Uno svizzero su quattro usa le criptovalute

La Svizzera si conferma il mercato più ricettivo del mondo germanofono per le criptovalute: secondo un'indagine condotta dalla società di consulenza BearingPoint in collaborazione con l'impresa di analisi di mercato YouGov il 23% della popolazione elvetica utilizza già occasionalmente monete digitali, un dato che supera nettamente quelli osservati in Austria (18%) e Germania (11%).
Il sondaggio
Il sondaggio mostra che le criptovalute nella Confederazione hanno da tempo superato lo status di fenomeno di nicchia. Il 37% dei cittadini le considera un investimento sensato, contro il 28% degli austriaci e il 23% dei tedeschi.
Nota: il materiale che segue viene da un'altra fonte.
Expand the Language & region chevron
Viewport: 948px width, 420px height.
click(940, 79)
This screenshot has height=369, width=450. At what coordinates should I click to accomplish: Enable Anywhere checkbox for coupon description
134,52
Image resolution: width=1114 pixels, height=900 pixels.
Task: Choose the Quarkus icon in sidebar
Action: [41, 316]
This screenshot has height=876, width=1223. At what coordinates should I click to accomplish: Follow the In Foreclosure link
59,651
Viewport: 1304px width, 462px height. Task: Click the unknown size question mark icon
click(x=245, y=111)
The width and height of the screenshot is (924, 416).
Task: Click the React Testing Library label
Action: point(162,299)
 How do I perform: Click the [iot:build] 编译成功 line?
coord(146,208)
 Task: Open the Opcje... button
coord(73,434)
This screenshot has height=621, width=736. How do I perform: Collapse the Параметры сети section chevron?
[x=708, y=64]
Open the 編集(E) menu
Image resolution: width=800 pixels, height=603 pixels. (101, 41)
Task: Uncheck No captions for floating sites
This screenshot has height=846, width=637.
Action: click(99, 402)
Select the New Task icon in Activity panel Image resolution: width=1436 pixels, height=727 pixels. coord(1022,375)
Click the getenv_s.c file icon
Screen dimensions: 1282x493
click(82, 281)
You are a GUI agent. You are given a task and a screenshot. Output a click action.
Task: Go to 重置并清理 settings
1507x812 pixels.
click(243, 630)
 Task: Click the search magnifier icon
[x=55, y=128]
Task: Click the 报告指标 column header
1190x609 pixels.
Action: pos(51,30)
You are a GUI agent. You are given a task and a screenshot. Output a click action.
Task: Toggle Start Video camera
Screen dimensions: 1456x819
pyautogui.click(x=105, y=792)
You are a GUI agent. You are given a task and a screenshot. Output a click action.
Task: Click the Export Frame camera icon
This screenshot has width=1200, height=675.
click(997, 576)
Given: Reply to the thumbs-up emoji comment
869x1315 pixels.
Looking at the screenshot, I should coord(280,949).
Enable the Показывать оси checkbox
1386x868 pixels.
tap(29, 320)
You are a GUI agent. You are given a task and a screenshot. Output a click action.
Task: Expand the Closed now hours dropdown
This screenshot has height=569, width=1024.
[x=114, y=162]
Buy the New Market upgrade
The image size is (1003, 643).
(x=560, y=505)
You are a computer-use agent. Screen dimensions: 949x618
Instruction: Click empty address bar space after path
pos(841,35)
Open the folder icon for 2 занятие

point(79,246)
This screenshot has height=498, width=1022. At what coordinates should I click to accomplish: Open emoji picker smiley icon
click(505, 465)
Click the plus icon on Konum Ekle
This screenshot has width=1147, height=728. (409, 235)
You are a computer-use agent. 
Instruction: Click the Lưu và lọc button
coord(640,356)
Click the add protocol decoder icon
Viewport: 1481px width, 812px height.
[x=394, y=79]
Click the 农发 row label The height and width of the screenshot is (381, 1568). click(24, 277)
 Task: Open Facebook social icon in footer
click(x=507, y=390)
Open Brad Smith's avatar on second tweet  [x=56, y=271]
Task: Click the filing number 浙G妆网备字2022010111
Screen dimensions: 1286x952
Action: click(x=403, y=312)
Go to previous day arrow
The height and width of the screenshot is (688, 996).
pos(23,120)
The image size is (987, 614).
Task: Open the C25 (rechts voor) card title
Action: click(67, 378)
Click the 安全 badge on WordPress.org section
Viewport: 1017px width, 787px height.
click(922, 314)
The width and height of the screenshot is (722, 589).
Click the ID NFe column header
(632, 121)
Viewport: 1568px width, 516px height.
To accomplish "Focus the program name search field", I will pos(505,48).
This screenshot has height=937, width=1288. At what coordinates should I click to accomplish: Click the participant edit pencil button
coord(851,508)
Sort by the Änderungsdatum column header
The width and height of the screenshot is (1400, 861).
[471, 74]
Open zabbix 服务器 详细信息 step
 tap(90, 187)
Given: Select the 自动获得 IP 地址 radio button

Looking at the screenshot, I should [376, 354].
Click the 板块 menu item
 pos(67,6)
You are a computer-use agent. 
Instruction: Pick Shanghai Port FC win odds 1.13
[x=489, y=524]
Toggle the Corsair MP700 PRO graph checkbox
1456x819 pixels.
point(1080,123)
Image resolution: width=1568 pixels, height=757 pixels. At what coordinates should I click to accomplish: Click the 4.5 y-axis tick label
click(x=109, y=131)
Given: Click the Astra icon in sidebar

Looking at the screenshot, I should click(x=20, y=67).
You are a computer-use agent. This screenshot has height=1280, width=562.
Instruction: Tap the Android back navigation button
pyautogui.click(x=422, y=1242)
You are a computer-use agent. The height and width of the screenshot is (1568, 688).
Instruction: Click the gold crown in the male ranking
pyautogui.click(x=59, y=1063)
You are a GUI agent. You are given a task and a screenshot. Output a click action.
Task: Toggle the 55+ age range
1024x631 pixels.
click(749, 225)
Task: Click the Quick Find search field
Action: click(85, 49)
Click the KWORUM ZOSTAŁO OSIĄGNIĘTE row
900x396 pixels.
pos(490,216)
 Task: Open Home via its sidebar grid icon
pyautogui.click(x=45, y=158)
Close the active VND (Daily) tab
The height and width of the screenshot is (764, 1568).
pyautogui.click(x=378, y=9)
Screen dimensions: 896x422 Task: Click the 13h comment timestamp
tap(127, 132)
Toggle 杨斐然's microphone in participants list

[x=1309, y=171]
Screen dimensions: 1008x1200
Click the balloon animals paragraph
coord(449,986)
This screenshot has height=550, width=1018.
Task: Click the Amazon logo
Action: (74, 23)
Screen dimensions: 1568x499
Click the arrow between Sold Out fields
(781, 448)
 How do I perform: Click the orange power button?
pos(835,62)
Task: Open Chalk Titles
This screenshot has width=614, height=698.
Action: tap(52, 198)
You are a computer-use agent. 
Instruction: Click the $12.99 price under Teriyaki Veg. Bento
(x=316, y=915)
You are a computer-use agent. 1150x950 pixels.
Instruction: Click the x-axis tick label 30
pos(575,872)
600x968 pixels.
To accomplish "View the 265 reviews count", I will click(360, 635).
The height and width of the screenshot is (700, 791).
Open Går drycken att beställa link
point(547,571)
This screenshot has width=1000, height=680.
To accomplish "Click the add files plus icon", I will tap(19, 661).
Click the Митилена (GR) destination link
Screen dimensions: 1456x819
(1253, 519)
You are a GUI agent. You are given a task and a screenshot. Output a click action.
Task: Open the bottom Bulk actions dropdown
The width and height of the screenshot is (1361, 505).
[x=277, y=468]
Ancora più significativo è il dato sulla prospettiva futura: il 45% degli svizzeri ritiene che le criptovalute potrebbero assumere un ruolo come divise commerciali o di riserva internazionale.
«La forte diffusione, l'apertura verso le forme di moneta digitale e la fiducia relativamente elevata nelle criptovalute come investimento sottolineano il ruolo speciale della Svizzera», commenta Katharina Casanova, esperta di BearingPoint, citata in un comunicato. «Per la piazza finanziaria elvetica ne deriva l'opportunità di promuovere nuove offerte digitali e, allo stesso tempo, garantire stabilità attraverso regole chiare».
Valute statali e oro
Malgrado la buona accoglienza riservata agli attivi digitali la fiducia nei tradizionali depositi di valore rimane peraltro solida: l'80% degli interpellati giudica le valute statali come un buon o ottimo mezzo di pagamento, mentre il 64% considera l'oro un adeguato strumento di protezione dall'inflazione e un investimento attraente. Lo studio dipinge quindi un quadro di coesistenza piuttosto che di contrapposizione tra forme finanziarie tradizionali e digitali.
Particolarmente marcato è l'interesse per le valute digitali delle banche centrali. Il 44% dei residenti nel paese di Guglielmo Tell utilizzerebbe un franco digitale come mezzo di pagamento nella vita quotidiana, una percentuale significativamente superiore a quella registrata in Germania (29%) e Austria (38%).
Fasce d'età
L'uso delle criptovalute rimane comunque fortemente legato all'età: nella fascia 18-24 anni, il 36% degli svizzeri utilizza già monete digitali. Permangono anche differenze di genere: la quota degli utenti fra gli uomini è del 31%, mentre scende al 15% fra le donne. «I risultati mostrano chiaramente che la Svizzera è oggi il mercato più favorevole alle criptovalute nell'area tedescofona», afferma Casanova. «Per gli istituti finanziari emergono opportunità interessanti per sviluppare attivi digitali e nuove forme monetarie in modo orientato al cliente, sicuro e con solide basi regolatorie», conclude la professionista.
Per lo studio sono state interrogate in giugno 2.000 persone in Germania, 1.000 in Austria e altrettante in Svizzera.